I started my research to answer that question at just the right time and landed on this organization: Military Veterans in Journalism. I had found my people through a simple Google search. I only wished it happened sooner. The stars aligned just in time because I was eager to get to writing about the inside from outside of the uniform.
I got in touch with Rich and Russell, then saw the opportunity for a fellowship. I was familiar with the concept, as I’d done internships in college, but I wasn’t sure if the idea would be a step down from my full-time career goals.
Ultimately, the reward of being launched into my dream career was worth the risk of giving up an unfulfilling job. I applied as fast as I could and heard back down the road. Russell told me I was within the top three applicants, so he asked me, “Where do you want to go?” Coffee or Die was my top choice, and I was placed with them.

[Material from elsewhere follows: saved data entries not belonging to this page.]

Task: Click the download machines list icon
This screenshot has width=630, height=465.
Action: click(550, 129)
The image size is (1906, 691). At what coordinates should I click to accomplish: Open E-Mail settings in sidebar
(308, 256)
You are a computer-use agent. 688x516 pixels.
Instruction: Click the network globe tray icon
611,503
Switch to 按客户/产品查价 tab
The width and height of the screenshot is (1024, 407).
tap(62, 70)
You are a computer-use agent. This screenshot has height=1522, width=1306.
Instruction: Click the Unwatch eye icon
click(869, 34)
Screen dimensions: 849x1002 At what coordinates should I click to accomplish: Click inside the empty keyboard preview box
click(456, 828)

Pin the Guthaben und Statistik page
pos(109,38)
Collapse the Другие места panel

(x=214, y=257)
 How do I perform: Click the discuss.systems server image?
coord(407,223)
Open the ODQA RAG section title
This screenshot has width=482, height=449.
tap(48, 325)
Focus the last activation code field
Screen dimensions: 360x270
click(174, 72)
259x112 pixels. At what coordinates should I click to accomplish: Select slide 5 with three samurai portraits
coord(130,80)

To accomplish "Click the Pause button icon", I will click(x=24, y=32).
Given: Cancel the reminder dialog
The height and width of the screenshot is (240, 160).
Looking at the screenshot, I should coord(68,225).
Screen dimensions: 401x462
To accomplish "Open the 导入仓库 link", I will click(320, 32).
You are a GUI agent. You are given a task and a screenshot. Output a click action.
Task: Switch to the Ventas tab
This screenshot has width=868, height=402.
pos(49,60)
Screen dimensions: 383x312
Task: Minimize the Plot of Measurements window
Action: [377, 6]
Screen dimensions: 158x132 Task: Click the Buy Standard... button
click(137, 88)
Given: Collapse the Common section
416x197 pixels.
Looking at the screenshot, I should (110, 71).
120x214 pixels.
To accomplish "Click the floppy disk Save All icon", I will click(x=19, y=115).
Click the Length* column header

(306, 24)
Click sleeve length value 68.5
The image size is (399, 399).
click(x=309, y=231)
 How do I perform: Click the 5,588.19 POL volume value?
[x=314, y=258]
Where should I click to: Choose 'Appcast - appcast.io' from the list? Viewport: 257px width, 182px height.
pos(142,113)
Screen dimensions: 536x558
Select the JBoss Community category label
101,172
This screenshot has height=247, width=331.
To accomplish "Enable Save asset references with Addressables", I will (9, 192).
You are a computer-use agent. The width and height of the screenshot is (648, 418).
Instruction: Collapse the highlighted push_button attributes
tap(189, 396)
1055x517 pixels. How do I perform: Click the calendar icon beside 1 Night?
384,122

I worked up my resignation letter for my job and worked out a home office to work from so I could start with the magazine. While working from home was already quite an adjustment, I wasn’t prepared for the amazing remote work opportunities that came my way.
During a very fulfilling six-month fellowship and another six working as a paid employee with Coffee or Die, I traveled to 18 locations. I went to Montana, France, Atlanta, Alaska, Colorado and Arizona, among others.
When I go on these trips, it’s just me out there getting the story. And when the magazine is spending the money to send me, they want as much content as possible. That’s all on me – and I refuse to fail. I’ve had a blast gathering content in all new ways and learning more about this world than I ever thought I would. I even forged a knife during one assignment.
I didn’t realize how much I had left to learn, though. Through my fellowship, I worked under two senior editors who taught me the magazine’s unique style and helped me learn about branches other than the one in which I’d served. My writing has improved, and my confidence has, too. I also learned a new skill, videography, during my remote work.
Nothing comes easy, but if you decide what you want and work hard for it, your hard work will pay off. If it doesn’t, you’re not done yet. I think it’s amazing that the exact group I wanted to be a part of had an entire organization already created. It was like someone was thinking about it before I had the chance to.